Angular: I agree that angular is not dead, people can still use v1 if they want to. This does not count.

Hangouts: the new version has different pricing, different features, different name, different URL, different apps... this absolutely counts (and is one of the most egregious examples)

Password checkup: the extension worked fine, but they intentionally disabled it. Any references to it on the web now have to be updated to refer to password checkup in the browser. Anyone who knows how to use the extension has to relearn how to use it in the browser. This counts.

Google Photos Print: yes the original was stupid, but it was still a product and is now gone. This counts.

Shoelace: yeah this never really launched in the first place. This doesn't count.

Google Chrome Apps: I mean really? Anything that requires rewriting parts of an app to make it work counts!

Dragonfly: this was never released, it doesn't count. But it is important that people know about this, it is an example of Google quite blatantly being evil.

1 comments

> they aren't doing any effective long-term planning

They do, you just don't grok it. These applications are just toys. They are the result of the plan but not the plan itself. The plan is to just bury a ton of fiber, build a ton of computers, hire a ton of developers, and see what the heck happens. The plan is so successful that they can build and deploy these apps for almost no marginal cost, which is why they also probably feel free to just throw them away.

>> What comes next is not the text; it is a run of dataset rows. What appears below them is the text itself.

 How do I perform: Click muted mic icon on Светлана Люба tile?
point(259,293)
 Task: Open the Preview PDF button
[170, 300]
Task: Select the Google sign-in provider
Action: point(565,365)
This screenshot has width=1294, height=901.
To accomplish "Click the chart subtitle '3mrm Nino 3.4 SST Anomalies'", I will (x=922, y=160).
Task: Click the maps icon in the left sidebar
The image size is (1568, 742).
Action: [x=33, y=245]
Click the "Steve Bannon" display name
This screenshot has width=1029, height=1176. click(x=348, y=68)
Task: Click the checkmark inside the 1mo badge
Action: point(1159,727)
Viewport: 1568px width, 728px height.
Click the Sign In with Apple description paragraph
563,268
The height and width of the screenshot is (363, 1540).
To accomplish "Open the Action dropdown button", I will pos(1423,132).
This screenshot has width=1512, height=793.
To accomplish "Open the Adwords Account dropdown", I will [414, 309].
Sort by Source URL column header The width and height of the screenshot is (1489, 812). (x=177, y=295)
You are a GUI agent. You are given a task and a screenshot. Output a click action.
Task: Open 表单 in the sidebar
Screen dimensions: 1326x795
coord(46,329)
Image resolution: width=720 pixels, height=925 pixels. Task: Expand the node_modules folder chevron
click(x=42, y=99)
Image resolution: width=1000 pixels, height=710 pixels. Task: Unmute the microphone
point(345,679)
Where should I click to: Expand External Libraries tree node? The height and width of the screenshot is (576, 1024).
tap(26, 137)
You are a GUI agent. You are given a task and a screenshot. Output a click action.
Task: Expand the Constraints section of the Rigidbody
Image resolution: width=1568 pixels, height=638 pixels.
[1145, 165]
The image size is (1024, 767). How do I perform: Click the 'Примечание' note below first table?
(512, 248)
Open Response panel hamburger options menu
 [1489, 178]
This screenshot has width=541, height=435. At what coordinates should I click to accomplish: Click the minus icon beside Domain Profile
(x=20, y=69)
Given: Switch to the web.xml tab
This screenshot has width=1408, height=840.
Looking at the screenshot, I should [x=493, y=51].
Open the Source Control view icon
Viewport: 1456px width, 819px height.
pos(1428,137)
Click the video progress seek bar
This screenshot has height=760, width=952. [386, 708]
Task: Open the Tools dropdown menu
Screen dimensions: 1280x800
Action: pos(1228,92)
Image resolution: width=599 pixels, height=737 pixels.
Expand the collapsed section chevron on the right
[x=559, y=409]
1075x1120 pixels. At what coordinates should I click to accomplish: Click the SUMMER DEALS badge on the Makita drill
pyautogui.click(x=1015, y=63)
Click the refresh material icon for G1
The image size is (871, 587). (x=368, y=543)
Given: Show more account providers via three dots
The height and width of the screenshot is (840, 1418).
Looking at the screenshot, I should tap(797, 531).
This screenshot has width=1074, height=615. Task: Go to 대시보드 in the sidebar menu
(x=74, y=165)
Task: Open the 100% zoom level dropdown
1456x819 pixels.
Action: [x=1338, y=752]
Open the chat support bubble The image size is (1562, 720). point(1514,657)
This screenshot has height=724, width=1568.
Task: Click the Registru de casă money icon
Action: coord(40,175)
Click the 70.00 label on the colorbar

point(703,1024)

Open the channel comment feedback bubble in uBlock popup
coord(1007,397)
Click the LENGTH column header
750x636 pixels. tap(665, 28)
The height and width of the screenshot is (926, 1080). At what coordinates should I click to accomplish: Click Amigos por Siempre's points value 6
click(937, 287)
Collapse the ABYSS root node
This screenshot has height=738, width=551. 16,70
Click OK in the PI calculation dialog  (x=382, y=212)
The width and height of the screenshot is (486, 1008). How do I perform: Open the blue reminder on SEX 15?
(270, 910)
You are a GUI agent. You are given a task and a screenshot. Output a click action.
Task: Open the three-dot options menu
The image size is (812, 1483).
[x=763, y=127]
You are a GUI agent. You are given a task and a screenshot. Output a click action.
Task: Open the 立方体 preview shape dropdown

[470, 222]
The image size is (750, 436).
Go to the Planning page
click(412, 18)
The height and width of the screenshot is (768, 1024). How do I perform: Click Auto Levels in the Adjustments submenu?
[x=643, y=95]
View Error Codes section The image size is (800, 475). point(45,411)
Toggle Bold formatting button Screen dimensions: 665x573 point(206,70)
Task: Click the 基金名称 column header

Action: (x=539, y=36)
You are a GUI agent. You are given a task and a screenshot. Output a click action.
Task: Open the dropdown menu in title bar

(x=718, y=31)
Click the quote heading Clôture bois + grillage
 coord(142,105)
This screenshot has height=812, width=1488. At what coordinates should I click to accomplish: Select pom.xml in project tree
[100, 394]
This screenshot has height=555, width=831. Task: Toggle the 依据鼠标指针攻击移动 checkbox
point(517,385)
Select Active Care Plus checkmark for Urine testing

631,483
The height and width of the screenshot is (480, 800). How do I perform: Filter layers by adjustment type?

No - Google does not have some brilliant master plan we are unable to understand. If you're really arguing that their "plan" is to just spend money and see what sticks, then I'd say they absolutely deserve criticism for being fucking clueless idiots.
We are discussing the issue here in the very cathedral of "spend money and see what sticks". That's the whole silicon valley venture strategy. If you think of Google as a large-scale startup incubator with a very efficient private cloud in house, then you will understand the long tail of their product lineup much better.